[Collected data]
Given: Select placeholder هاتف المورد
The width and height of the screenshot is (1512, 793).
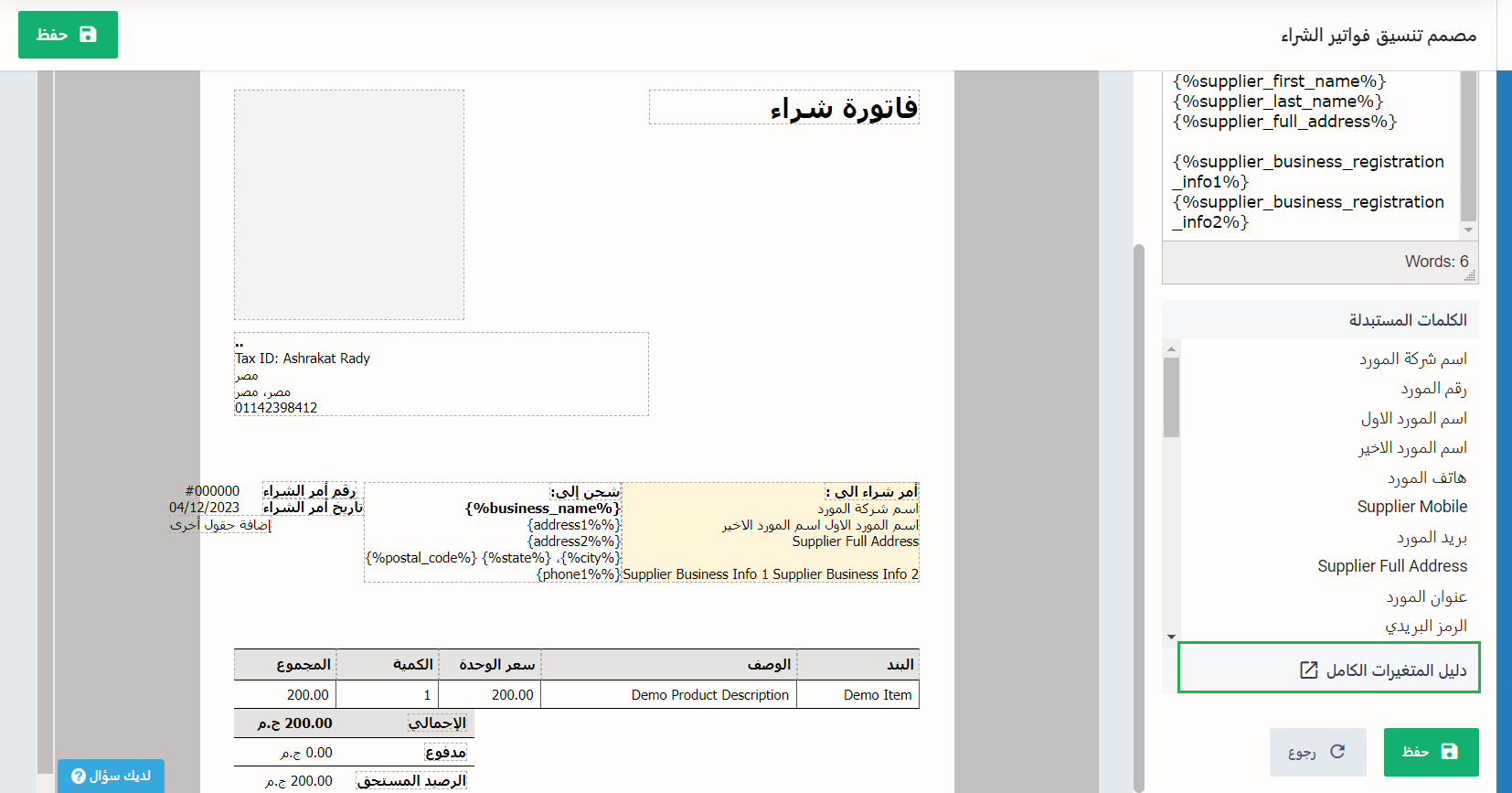Looking at the screenshot, I should coord(1426,477).
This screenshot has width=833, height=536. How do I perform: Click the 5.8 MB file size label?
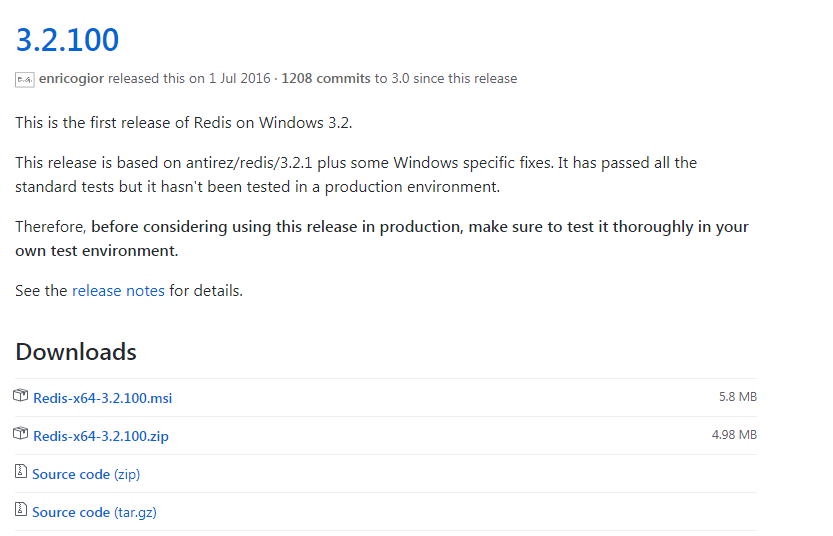tap(737, 397)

**WORK REQUIRED**
In the copy, include exactly the lines from the one with "This screenshot has" through the final line of the entries above, both ends counted, and no pictures.

**SOLUTION**
This screenshot has width=833, height=536. How do I perform: Click the 5.8 MB file size label?
tap(737, 397)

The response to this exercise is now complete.